SAP Security Patches

SQL Injection in SAP S/4HANA Enterprise Search

Unsanitised user input is concatenated directly into SQL queries in the Enterprise Search component, allowing an authenticated attacker to inject arbitrary SQL statements. Impact is primarily on confidentiality and availability — unauthorised database access and information disclosure are possible.

OS Command Injection in SAP NetWeaver Application Server ABAP

OS command injection vulnerability in SAP NetWeaver AS ABAP affecting an extremely broad range of BASIS versions. Allows execution of operating system commands under specific conditions.

Missing Authorization Check in SAP S/4HANA Condition Maintenance

Missing authorisation check in the Condition Maintenance functionality of S/4HANA allows an authenticated user to access or modify pricing condition data beyond their intended permissions.

Content Spoofing in SAPUI5 Search UI

Content spoofing vulnerability in the SAPUI5 Search UI component allows an attacker to craft URLs that display misleading content within the search interface, potentially used as a phishing vector.

Reflected XSS in SAP NetWeaver Application Server ABAP

Reflected cross-site scripting vulnerability in SAP NetWeaver AS ABAP. An attacker can craft a URL that, when accessed by a victim, executes scripts in the browser context of the victim.

Code Injection in SAP Application Server ABAP

Code injection vulnerability in SAP Application Server ABAP affecting a broad range of BASIS versions. Allows an attacker under specific conditions to inject and execute arbitrary code.

SQL Injection in SAP HANA HDI Deploy Library

SQL injection vulnerability in the SAP HANA Deployment Infrastructure (HDI) Deploy Library. Limited exploit conditions reduce severity to low.

Missing Authentication Check in SAP Commerce Cloud Configuration Upload

An overly permissive Spring Security configuration with incorrect rule ordering allows unauthenticated users to access the configuration upload functionality. An attacker can upload malicious configuration that triggers code injection, resulting in arbitrary server-side code execution. The fix requires a rebuild and redeployment of the affected application.

OS Command Injection in SAP Forecasting & Replenishment

Insufficient control over operating system commands in five function modules allows an authenticated attacker with administrative authorisations to execute arbitrary OS commands. The affected functions are not remote-enabled, but exploitation by a privileged user has high impact on confidentiality, integrity, and availability.

Reflected XSS in Business Server Pages TAF_APPLAUNCHER

Reflected cross-site scripting vulnerability in the TAF_APPLAUNCHER Business Server Page used by Component-Based Test Automation.

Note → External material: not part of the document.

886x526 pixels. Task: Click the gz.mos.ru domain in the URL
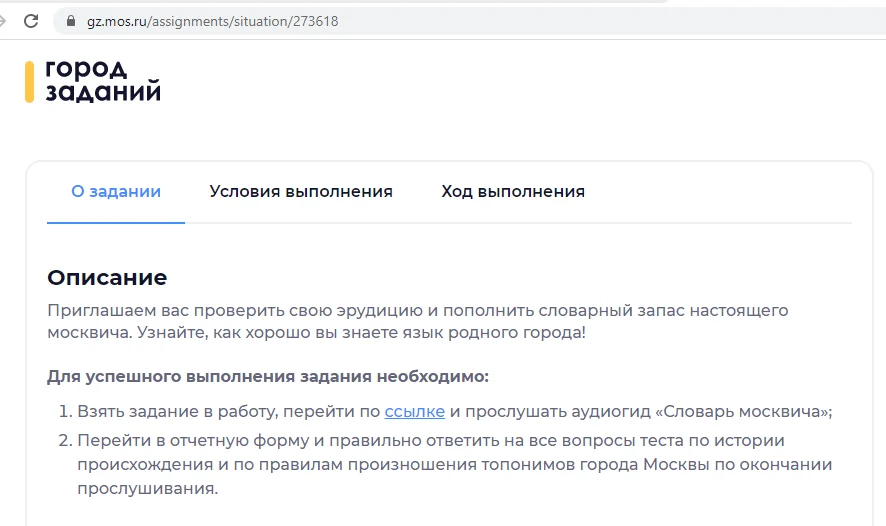pyautogui.click(x=117, y=21)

An attacker can craft a URL that, when accessed by a victim, executes scripts in the victim's browser context.

Cross-Site Request Forgery in SAP BusinessObjects BI Platform

A CSRF vulnerability in the BusinessObjects BI Platform that could allow an attacker to trick an authenticated user into performing unintended actions.

Improper Certificate Validation in SAP Commerce Cloud Log4j Component

Improper certificate validation in the Apache Log4j dependency shipped with SAP Commerce Cloud could allow man-in-the-middle attacks against outbound HTTPS connections from the platform.

Denial of Service in SAP Financial Consolidation

A denial of service vulnerability in SAP Financial Consolidation that could be exploited by an authenticated user to impact availability of the system.

Missing Authorization Check in SAP Incentive & Commission Management

Missing authorisation check in the Incentive & Commission Management functionality allows an authenticated attacker to access or modify incentive-related data without proper permissions.

Missing Authorization Check in SAP Strategic Enterprise Management

Missing authorisation check in the Balanced Scorecard Wizard allows an authenticated attacker to access unauthorised information and modify settings, potentially misleading downstream risk evaluations or performance reports.